SAVE co-chair Roger Blaugh told the Village Board that what tends to happen is that magazine stacks get dropped off in front of businesses before they open, it rains, and the businesses stick the heavy, water-logged magazines in the public sidewalk trash cans.

"It is an increased labor burden that takes away from other needed jobs," Goleski wrote of cleaning up unwanted magazines. "Environmentally, it is sad to see the waste generated and to think of how many trees are cut down only to be thrown away."

Blaugh said the publishers and distributors of year-round magazine act responsibly, but seasonal magazines are the problem. "In the summer, we are really inundated with them,” he said.

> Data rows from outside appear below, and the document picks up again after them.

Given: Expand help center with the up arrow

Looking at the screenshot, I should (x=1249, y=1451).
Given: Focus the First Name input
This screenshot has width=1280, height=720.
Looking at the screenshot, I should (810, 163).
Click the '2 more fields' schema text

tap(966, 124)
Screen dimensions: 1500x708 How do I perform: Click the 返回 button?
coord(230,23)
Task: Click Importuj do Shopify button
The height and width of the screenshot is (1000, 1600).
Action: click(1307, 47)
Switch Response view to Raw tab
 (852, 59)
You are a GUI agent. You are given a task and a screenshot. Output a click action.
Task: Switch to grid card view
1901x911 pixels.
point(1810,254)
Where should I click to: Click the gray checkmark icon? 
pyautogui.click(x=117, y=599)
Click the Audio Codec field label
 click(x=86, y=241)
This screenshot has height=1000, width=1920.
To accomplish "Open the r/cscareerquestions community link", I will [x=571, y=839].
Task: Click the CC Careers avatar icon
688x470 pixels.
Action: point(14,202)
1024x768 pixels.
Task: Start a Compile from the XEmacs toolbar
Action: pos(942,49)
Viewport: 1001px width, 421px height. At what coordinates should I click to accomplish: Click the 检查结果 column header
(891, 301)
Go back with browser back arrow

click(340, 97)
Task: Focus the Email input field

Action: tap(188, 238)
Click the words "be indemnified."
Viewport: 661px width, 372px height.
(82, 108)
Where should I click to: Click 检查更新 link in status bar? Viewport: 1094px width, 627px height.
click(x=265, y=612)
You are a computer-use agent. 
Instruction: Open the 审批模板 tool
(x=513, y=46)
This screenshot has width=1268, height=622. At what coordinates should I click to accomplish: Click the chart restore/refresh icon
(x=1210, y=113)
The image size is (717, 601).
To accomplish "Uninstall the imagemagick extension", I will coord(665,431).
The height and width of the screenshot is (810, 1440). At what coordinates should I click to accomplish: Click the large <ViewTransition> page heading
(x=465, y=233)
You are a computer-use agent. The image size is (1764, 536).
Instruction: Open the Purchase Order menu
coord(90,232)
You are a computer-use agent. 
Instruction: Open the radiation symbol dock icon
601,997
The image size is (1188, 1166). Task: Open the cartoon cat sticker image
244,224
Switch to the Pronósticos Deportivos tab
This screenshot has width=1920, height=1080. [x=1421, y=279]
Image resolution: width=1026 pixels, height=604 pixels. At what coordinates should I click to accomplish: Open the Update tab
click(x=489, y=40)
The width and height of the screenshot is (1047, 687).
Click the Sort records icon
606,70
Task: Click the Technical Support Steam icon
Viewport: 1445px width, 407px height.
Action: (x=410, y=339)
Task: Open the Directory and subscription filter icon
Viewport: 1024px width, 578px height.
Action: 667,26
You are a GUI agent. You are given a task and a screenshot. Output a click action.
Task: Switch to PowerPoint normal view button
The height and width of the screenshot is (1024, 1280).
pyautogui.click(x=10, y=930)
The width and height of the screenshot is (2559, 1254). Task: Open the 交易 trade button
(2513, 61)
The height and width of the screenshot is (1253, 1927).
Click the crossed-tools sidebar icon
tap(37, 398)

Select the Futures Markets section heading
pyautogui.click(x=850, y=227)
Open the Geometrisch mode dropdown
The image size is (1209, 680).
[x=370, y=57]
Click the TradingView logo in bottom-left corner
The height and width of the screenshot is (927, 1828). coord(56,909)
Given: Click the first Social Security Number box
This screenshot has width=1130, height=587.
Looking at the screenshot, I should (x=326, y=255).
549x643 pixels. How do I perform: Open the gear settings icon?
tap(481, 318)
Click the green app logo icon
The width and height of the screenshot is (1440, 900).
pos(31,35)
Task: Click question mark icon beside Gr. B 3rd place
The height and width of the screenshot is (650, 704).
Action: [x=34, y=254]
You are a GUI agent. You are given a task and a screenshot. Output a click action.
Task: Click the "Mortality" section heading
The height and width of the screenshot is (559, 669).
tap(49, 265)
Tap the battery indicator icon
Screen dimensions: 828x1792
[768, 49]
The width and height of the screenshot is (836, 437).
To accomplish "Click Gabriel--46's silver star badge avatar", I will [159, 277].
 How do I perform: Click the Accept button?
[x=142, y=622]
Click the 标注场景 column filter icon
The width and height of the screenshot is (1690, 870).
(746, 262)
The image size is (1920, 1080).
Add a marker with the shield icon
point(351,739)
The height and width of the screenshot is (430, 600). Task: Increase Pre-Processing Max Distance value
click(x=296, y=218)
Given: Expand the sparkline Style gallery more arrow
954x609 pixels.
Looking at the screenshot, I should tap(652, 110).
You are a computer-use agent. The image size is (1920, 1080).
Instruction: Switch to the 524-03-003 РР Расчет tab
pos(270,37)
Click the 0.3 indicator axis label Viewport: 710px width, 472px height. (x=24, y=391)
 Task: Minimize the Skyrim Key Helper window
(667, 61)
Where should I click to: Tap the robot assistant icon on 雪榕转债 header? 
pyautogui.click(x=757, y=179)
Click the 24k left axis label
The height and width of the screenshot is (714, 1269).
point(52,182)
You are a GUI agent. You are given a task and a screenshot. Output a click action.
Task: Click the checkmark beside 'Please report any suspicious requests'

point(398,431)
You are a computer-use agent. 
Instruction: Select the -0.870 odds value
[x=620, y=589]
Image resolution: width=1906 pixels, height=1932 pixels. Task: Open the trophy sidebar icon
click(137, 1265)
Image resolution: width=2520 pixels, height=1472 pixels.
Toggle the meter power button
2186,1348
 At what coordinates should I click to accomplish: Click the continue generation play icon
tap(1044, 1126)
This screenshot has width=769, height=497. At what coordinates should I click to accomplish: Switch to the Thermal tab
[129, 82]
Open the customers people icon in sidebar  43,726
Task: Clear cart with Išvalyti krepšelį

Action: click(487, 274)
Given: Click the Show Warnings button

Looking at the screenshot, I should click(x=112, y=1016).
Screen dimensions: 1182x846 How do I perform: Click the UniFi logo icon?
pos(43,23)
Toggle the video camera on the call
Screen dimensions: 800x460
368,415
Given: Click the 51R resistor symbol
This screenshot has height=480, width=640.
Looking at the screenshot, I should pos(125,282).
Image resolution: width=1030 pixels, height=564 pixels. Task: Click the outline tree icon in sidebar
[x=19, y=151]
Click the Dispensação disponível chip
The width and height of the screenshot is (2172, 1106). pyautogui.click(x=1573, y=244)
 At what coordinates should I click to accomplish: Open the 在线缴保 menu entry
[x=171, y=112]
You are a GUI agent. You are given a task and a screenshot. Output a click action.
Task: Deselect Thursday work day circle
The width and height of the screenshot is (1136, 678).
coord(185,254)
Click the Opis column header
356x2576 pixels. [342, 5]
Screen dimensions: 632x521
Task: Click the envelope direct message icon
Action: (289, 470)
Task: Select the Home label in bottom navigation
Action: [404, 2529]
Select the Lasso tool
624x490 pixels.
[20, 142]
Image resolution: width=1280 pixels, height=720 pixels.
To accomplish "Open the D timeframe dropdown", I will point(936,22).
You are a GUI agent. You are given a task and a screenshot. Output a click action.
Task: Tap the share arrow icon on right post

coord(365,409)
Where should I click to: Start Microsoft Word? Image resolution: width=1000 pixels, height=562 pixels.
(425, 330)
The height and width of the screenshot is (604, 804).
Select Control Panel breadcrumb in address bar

By his count, there are around 18 additional publications distributed in the summer.

While year-round distributors let businesses say, "10 of these, none of those" or "no magazines at all," many seasonal publications don't ask businesses if they want the magazines and don't offer an opt-out, Blaugh said.

Deliverymen sometimes load up shopping carts from local businesses with magazines, then leave the carts around the village when they finish distributing, he said. “A couple of kids walk them down the street and drop them off by every door. When they run out of them, they leave the cart.”

He added, "The store owners are not there, they’re not open, there is no place to receive them."

SAVE is asking the Village Board to adopt legislation that gives every delivery point the ability to opt out and control quantity. Businesses would also be responsible for disposing of the magazines they accept — rather than dumping them in sidewalk trashcans — or the distributors must take back extra magazines when they make their next dropoff.

Epley said he is also concerned about magazines being dropped at homes where the residents don't want them.

Though the proposal is in the early stages, Epley and Trustees Nancy McGann and Bill Hattrick said they are in favor.

Blaugh said that, based on his research, a law can regulate the time, manner and method of publication delivery without infringing on constitutional rights of the press.

He touted the idea, telling the board, “It helps the environment, it helps the merchants, it helps Gary and his men stay healthy."